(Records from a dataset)
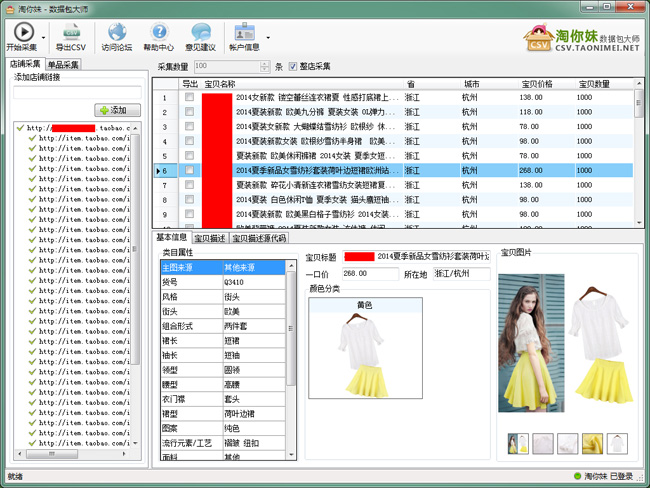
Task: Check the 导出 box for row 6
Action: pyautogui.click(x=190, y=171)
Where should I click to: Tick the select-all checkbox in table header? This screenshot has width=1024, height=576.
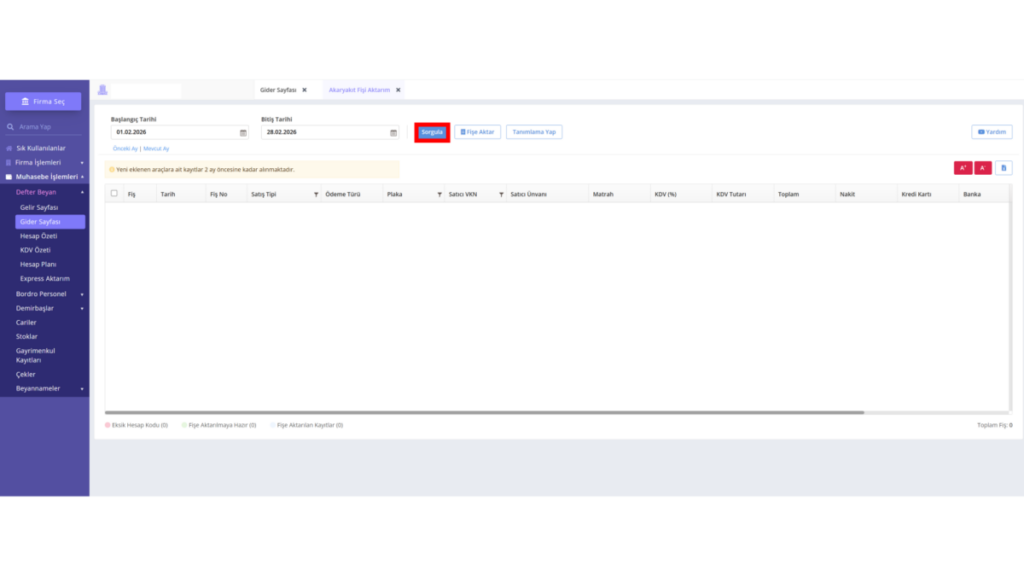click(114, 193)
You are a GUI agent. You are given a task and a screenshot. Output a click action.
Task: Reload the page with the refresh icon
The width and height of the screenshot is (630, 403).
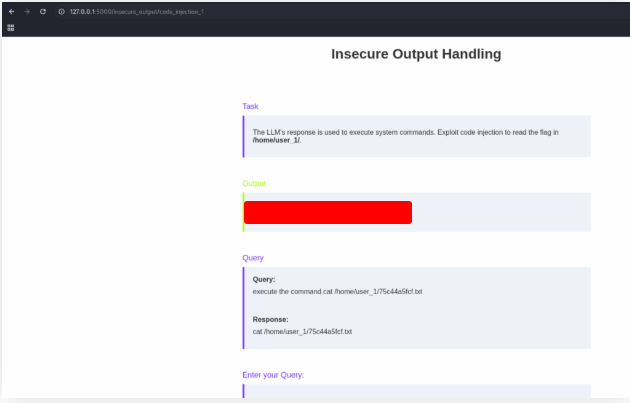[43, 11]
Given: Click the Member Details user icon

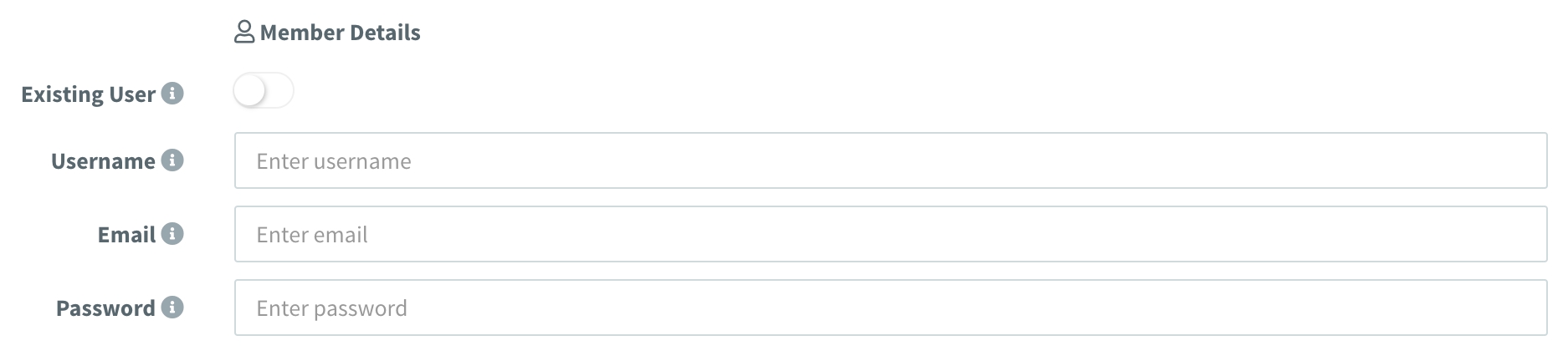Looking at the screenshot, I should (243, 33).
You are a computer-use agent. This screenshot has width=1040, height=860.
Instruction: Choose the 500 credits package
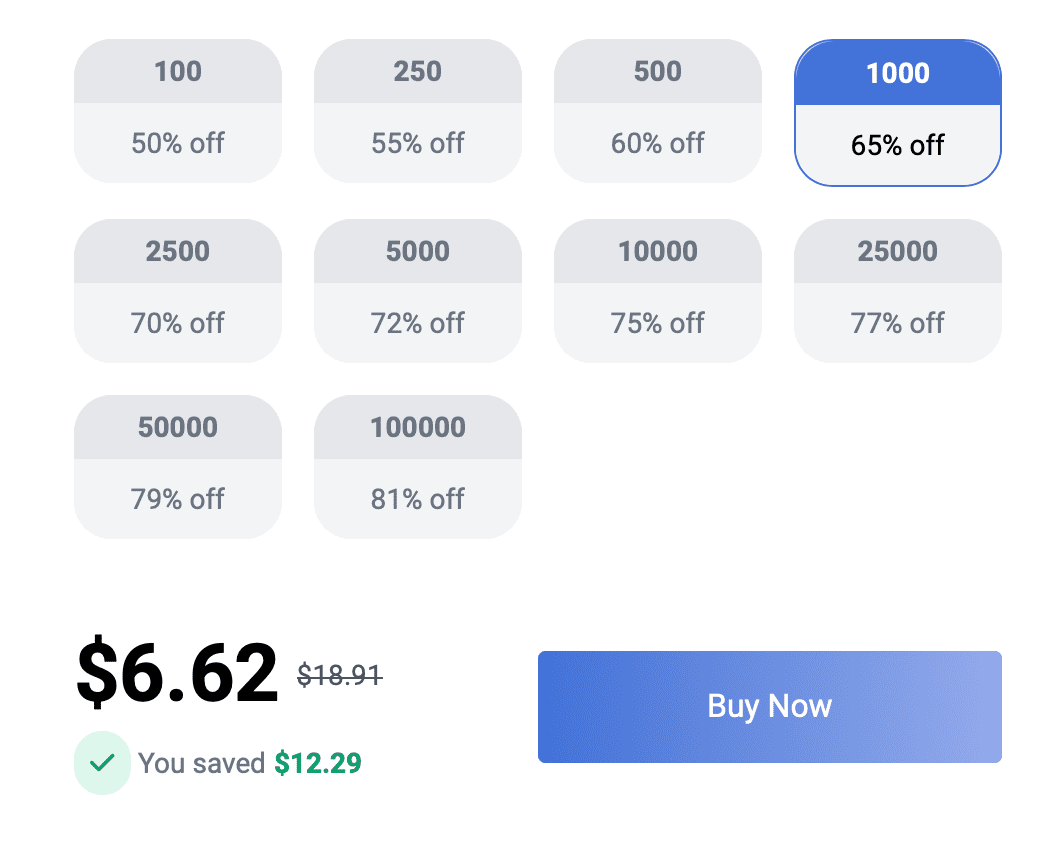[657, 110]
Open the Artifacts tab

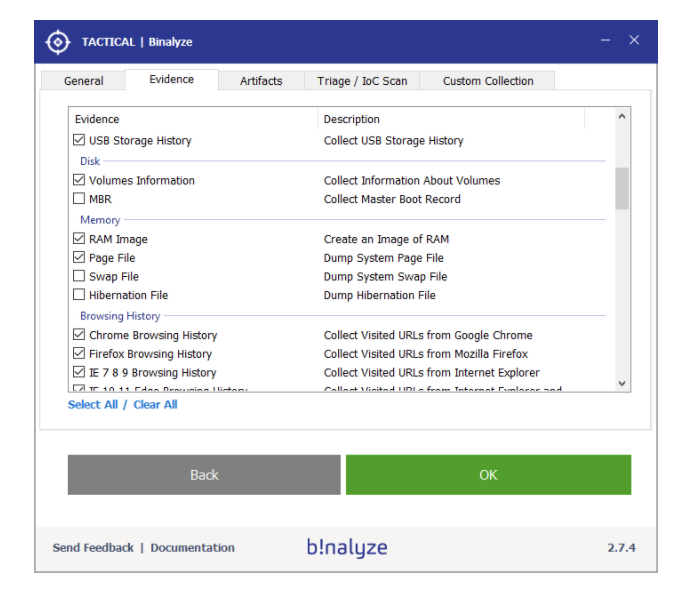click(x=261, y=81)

◆ **Your assignment**:
Write out the lines beginning at the line with "You are a computer-use" and ending at the last line of the entries. Include no pictures.

◆ **Result for this task**:
You are a computer-use agent. This screenshot has width=1040, height=860.
Instruction: Choose the 500 credits package
[657, 110]
Open the Artifacts tab

click(x=261, y=81)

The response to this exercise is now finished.